Personal Wealth Management
Year-end Tax Planning Ideas
With the New Year rapidly approaching, it may be prudent to consider one or more of the following strategies. Because you only have until December 31, 2014 to make investment moves to help reduce your tax liability for the 2014 tax year.
- Boost your 401(k) contributions. If your employer permits you to make extra contributions to your 401(k), put in as much as you can afford. You typically contribute pretax dollars, so the more you invest, the lower your taxable income. Your earnings also grow on a tax-deferred basis. For 2014, you can contribute up to $17,500, or $23,000 if you are 50 or older. (These same limits apply to 403(b) and 457(b) plans.)
- Be generous.
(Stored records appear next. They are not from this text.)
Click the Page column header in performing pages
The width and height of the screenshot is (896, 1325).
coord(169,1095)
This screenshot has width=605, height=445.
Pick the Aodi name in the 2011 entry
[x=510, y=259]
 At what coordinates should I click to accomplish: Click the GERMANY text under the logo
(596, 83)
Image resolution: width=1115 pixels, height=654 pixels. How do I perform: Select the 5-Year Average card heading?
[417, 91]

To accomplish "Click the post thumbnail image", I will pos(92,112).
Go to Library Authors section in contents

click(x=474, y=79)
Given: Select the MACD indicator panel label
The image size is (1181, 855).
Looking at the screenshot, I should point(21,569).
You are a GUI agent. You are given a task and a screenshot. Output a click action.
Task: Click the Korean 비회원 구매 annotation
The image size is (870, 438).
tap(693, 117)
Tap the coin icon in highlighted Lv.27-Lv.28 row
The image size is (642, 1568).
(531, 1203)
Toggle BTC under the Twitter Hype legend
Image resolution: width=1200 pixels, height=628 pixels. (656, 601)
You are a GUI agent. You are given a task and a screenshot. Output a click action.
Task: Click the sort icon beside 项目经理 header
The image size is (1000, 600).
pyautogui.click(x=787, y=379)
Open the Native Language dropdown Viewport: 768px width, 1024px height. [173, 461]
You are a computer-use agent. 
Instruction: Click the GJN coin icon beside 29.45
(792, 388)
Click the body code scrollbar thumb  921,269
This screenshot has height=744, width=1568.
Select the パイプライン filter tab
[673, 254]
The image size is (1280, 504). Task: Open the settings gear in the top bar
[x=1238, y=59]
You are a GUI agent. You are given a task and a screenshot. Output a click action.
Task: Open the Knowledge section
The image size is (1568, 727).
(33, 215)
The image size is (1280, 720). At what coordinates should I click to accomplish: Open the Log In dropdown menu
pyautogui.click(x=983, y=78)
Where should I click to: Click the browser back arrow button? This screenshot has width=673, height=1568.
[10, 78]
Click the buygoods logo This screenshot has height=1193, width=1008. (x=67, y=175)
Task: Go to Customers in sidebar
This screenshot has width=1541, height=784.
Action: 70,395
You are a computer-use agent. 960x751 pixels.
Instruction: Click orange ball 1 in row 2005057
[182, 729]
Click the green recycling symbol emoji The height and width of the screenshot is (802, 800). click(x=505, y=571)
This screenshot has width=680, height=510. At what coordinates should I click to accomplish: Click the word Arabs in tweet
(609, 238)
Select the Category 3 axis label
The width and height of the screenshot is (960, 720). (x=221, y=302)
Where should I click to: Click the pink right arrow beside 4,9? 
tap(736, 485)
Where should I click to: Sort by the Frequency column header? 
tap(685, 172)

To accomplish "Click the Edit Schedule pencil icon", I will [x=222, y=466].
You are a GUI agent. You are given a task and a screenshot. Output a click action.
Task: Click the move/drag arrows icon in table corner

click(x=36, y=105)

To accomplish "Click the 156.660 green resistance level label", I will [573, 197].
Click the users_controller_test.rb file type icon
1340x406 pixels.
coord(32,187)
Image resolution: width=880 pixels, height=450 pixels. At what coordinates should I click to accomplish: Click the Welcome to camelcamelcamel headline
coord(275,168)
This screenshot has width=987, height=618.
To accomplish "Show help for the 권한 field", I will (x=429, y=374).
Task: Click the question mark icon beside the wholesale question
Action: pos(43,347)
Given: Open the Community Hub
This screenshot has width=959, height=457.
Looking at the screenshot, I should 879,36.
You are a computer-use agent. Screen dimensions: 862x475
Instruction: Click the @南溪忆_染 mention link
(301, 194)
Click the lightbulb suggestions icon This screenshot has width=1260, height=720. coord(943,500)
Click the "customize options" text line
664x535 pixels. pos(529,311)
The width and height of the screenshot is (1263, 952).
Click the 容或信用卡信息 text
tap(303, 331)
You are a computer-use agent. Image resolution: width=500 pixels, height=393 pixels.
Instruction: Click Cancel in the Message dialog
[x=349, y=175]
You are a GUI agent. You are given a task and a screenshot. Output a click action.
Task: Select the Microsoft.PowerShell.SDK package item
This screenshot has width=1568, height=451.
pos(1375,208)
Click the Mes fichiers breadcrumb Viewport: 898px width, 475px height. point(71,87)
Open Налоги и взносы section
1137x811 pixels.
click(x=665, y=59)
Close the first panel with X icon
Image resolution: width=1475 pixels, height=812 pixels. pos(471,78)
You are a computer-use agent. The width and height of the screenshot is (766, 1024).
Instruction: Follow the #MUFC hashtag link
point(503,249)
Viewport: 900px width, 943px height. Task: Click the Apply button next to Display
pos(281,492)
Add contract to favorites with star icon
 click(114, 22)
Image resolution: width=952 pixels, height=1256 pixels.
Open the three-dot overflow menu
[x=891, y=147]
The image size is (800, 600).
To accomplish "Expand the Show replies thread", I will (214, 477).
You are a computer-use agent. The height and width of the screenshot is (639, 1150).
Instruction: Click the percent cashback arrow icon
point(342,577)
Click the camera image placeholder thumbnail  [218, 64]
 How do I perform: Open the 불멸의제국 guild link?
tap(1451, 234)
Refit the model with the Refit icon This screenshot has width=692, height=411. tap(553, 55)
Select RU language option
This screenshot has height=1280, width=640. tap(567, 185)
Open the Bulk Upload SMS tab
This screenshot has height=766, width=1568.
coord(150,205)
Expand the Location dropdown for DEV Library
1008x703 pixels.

Your cash contributions to qualified charities may be tax deductible. But you might get even bigger tax breaks by donating appreciated assets. Suppose, for example, that you purchased shares of ABC stock for $1,000 and they are now worth $10,000. If you were to give these shares to a qualified charity, and you are in the 28% tax bracket, you would get a $2,800 tax deduction, based on the current market value of the donated shares.
- Donate your required minimum distribution. The Tax Increase Prevention Act of 2014 extended some popular tax breaks until December 31, 2014. For investors age 70-1/2 or older, this includes the ability to make Qualified Charitable Distributions (QCDs) of up to $100,000 from Required Minimum Distributions (RMDs) to a qualified charity. The distribution counts toward RMD requirements and may be excluded from gross income for the 2014 tax year if made directly from the IRA trustee before December 31. (Spouses filing jointly can combine QCDs to exclude up to $200,000 from gross income.) Note that QCDs may not be deducted as a charitable contribution on federal income tax return, as that would be double-dipping.
- Contribute to a 529 college savings plan. 529 plan contributions may be tax deductible in your state. When you contribute to a 529 plan, your earnings grow tax-free, provided they are used for qualified higher education expenses. (However, distributions not used for qualified expenses may be subject to income tax and a 10% penalty.)
- Sell your “losers.” If you own investments that have lost value, you can sell them before 2014 ends and use the tax loss to offset some capital gains you may have earned in other investments. If you have zero capital gains, you can use up to $3,000 of your tax losses to offset other ordinary income. And for a loss greater than $3,000, you can “carry over” the excess and deduct it from your taxes in future years. If you still like the investment sold at a loss, you must wait 31 days before repurchasing it to avoid violating IRS “wash sale” rules.
- Delay selling your “winners.” Capital gains can increase your adjusted gross income — and, consequently, your tax bill. So if you are considering selling an asset that has increased in value, such as a stock, you may want to wait until January so the gain will be realized next year.
- Postpone purchasing mutual fund shares. Many mutual funds pay capital gains distributions in December. So, if you were to buy shares just before the distribution date, you may get a larger distribution, but you will owe capital gains taxes on the money you invested without receiving much benefit from your investment. To avoid this potential problem, ask for the date of the distribution and consider delaying additional investments until afterward.
In addition to these year-end strategies, you may also want to increase your contributions to your traditional or Roth IRA, although you actually have until April 15 to contribute for the 2014 tax year. You can put in up to $5,500, or $6,500 if you are 50 or older. Traditional IRA contributions will reduce your taxable income for 2014. Roth IRAs will not reduce your current taxable income; however, qualifying distributions in the future may be tax-free.
Implementing one or more of these strategies may help you accomplish two objectives — make progress toward your financial goals while brightening your outlook for the 2014 tax year. That may be a pretty good combination.
RBC Wealth Management is not a tax advisor. All decisions regarding the tax implications of your investments should be made in consultation with your independent tax advisor.